前回のコラム「座学・講義型セミナーのプログラム」では、セミナーのプログラムをどのように考えるべきかを紹介しました。タイトルにもあるように座学・講義型のセミナーについて語りましたが、主催者と話していると、「対話・体験型が苦手」といった声も聞きます。
そこで今回は、貸し会議室のサービス運営者として数多くのセミナー主催者をサポートしてきた経験から、対話・参加型セミナーのプログラム作りのポイントを紹介したいと思います。

座学・講義型セミナーのプログラムが土台

最初に結論を言いますが、対話・体験型セミナーのプログラム作りでは、前回のコラムでまとめた座学・講義型セミナーの考え方を土台にしてください。
セミナーで語りたいキーとなるメッセージを最初に掲げ、「その理由は?」「本当? その根拠は?」と自問自答します。その上で「理由は○○」「根拠は××」とノートに書きだしていくのでした。
詳細は「座学・講義型セミナーのプログラム」をチェックしていただきたいのですが、「根拠」を述べた後では「それで? 実際にはどうやるの?」(so what?)と自分にもう一度聞くと語りましたね。

「笑いは誰でも簡単にとれる」(メッセージ)

「笑いには幾つかの決まった法則があるから」(理由)

「例えば1つに『天丼』という法則がある。ダウンタウンの松本人志などお笑い芸人がよく使うテクニックで、『ダウンタウンDX』でも......」(根拠)

「これを日常会話で生かすと......」(実演)
といった感じで、プログラムを組みのでした。座学・講義型セミナーでは自分でやってみせればいいのですが、対話・体験型セミナーでは、最後の部分を参加者にやってもらうように促します。

聞き手に参加させる方法は?

実際に参加してもらう方法にもいろいろとやり方があります。先の「天丼」を参加者にやってもらいたいと思えば、隣の人同士を組ませて実践するように仕向けてもOK。
ちなみに「天丼」とは、会話の流れで出てきた何かのキーワードを別の文脈であらためて使うお笑いテクニックになります。
いきなり実践させるとなるとハードルが高いと感じたら、参加者の1人と自分が組んでモデルを見せてもOKです。

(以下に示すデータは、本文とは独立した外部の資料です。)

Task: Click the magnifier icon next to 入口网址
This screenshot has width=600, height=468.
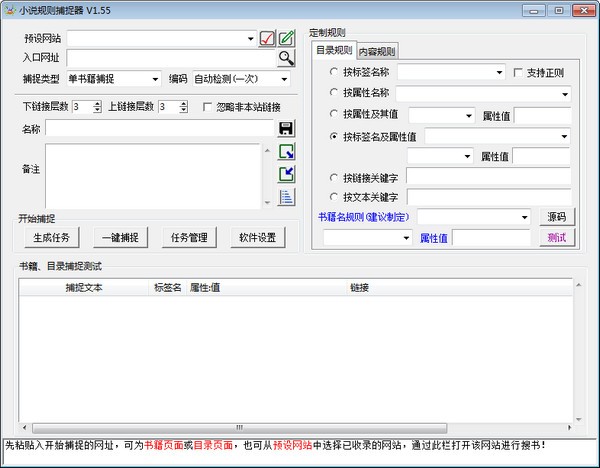Action: tap(287, 58)
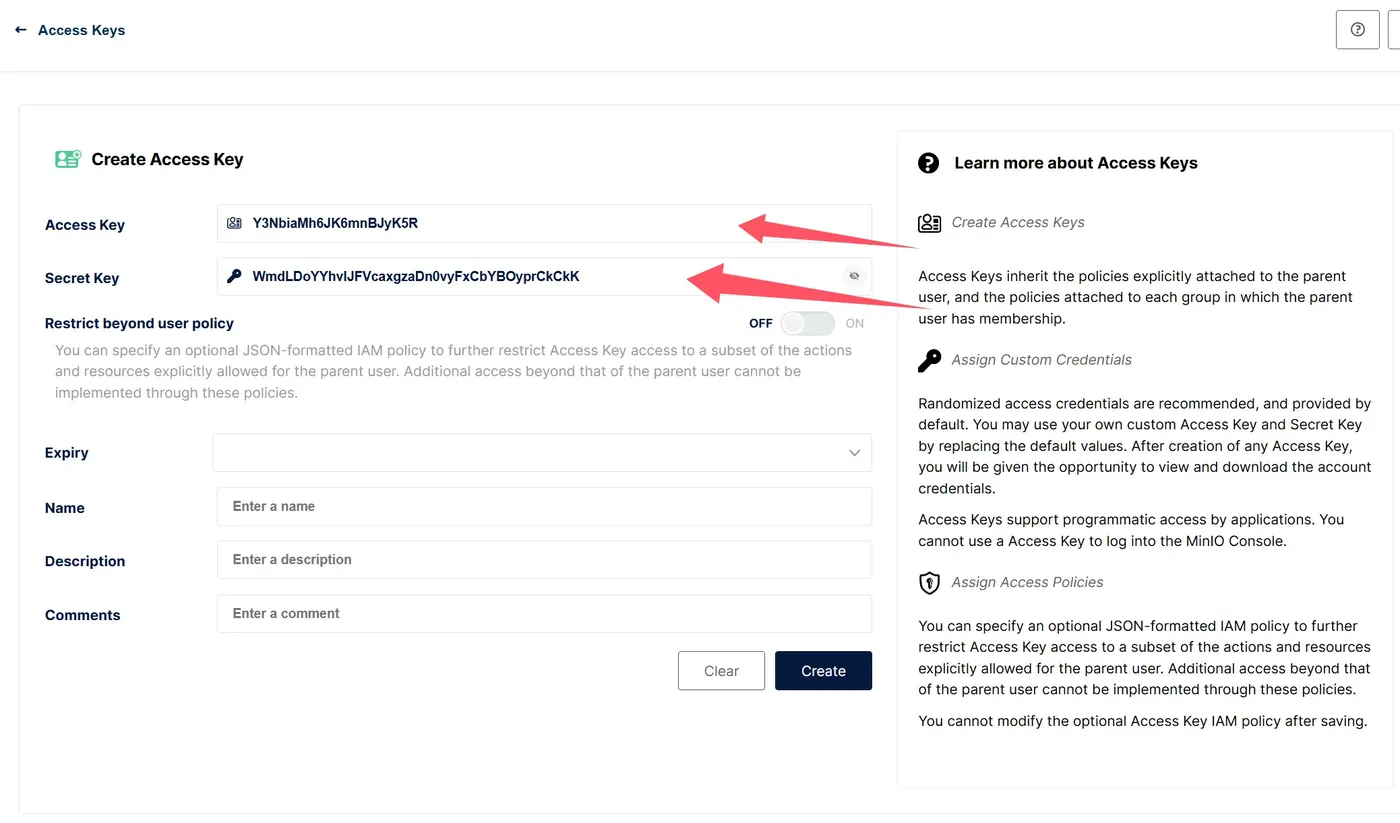The image size is (1400, 823).
Task: Click the Learn more question mark icon
Action: (x=928, y=163)
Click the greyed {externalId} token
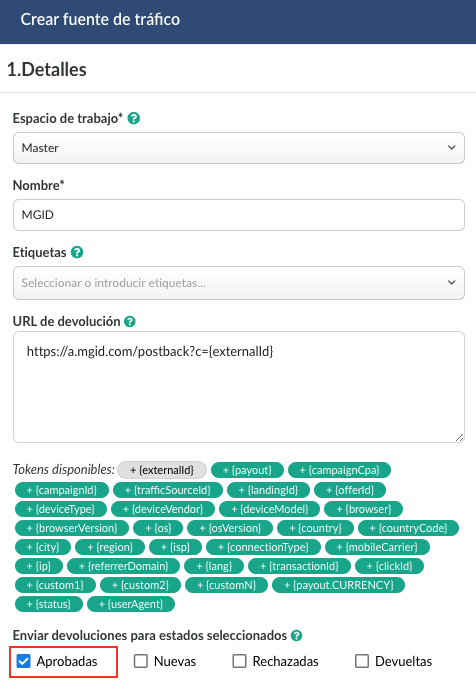Image resolution: width=476 pixels, height=689 pixels. click(x=162, y=470)
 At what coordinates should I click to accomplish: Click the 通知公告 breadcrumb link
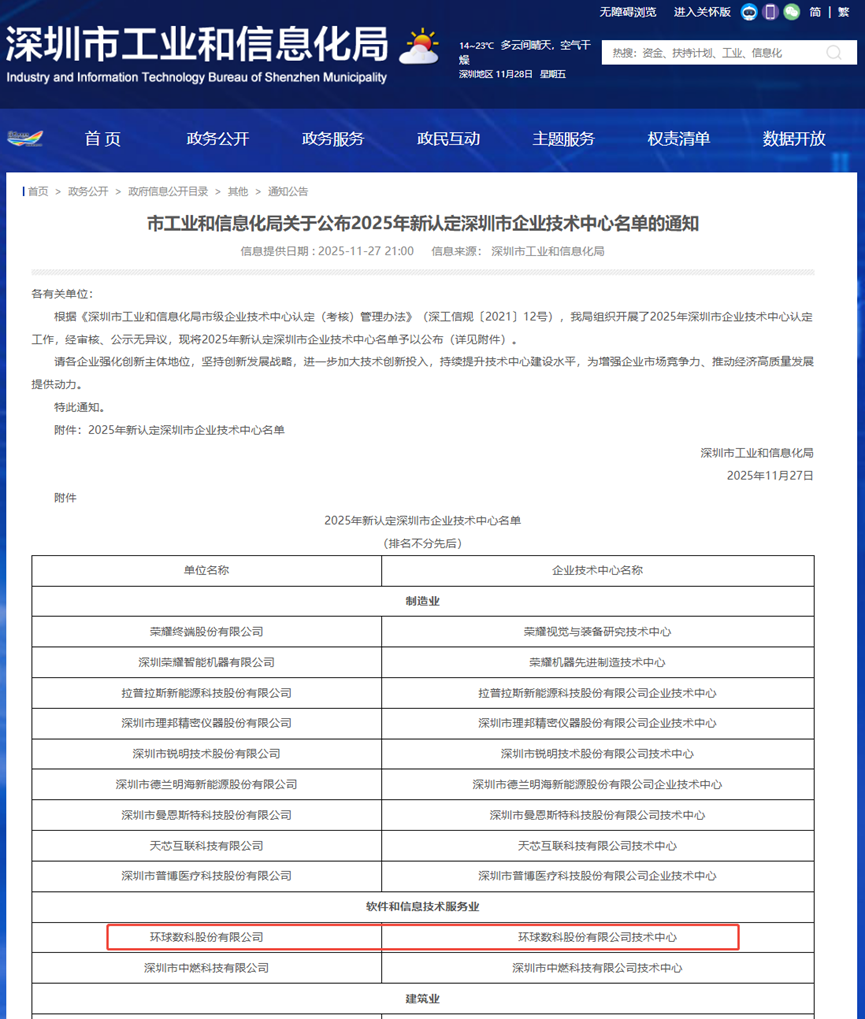click(x=288, y=192)
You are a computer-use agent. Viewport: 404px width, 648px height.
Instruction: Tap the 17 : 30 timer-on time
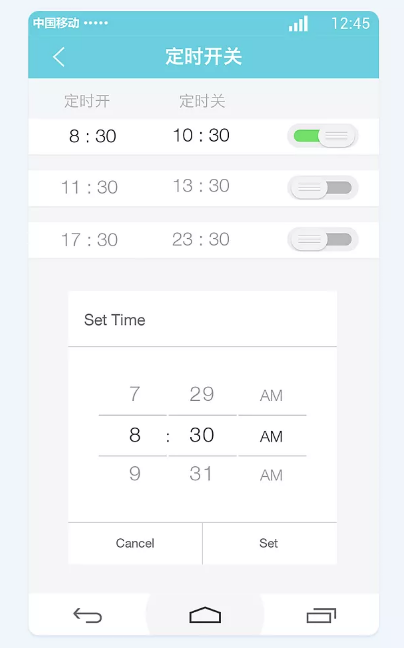pos(90,240)
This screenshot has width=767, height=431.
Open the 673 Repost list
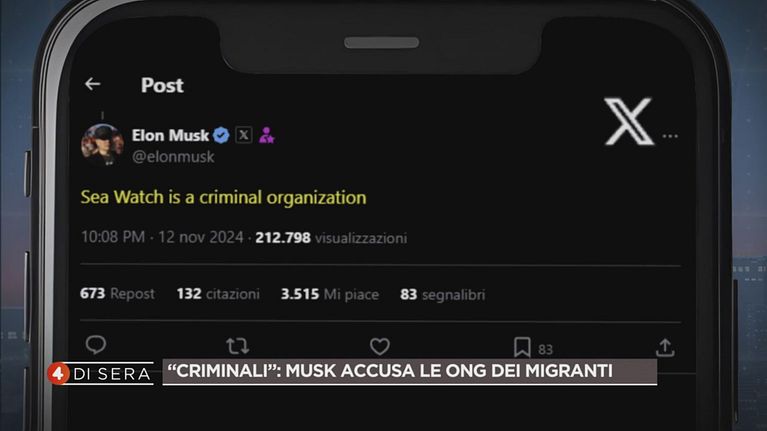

例えば誰か1人(Aさん)を壇上に招き、名刺を交換して、相手に簡単な自己紹介をしてもらいます。
Aさんは青森県出身、リンゴが大好きだと会話の中で明かしたとしましょう。その後の流れでお互いの平日のランチの話題になり、Aさんが「普段は何を食べていますか?」と聞いてきたとします。すかさず「僕はいつもラーメンですね。もっぱらAさんはリンゴですか?」と切り返します。「天丼」と呼ばれるテクニックですね。こうして文面にすると全然ウケませんが......。
参加者の1人と一緒に実演をしたら、今度は参加者同士でチャレンジしてもらうなど、さまざまな参加のさせ方が考えらえます。
少し時間を見て、各チームの傑作をピックアップして解説してもいいですし、別のテクニックに移ってもOKです。どのタイミングで次に移るかは、持ち時間と実践させたい項目の数を見ながら考えてみてください。

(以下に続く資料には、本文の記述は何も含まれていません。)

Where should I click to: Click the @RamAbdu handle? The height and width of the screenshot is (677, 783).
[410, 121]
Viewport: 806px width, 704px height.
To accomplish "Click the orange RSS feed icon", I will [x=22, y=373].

以上、対話・体験型セミナーのプログラムの作り方を紹介しましたが、いかがでしたか?
座学・講義型セミナーのプログラム作りで考えた「so what?」の部分を、来場者にさせればいいのだと語りました。
参加者が本当に楽しんでいる対話・体験型セミナーは、はたから見ていても、すごくほほ笑ましいです。その会場作りに、SMG貸し会議室がお力添えできればと、心から願っております。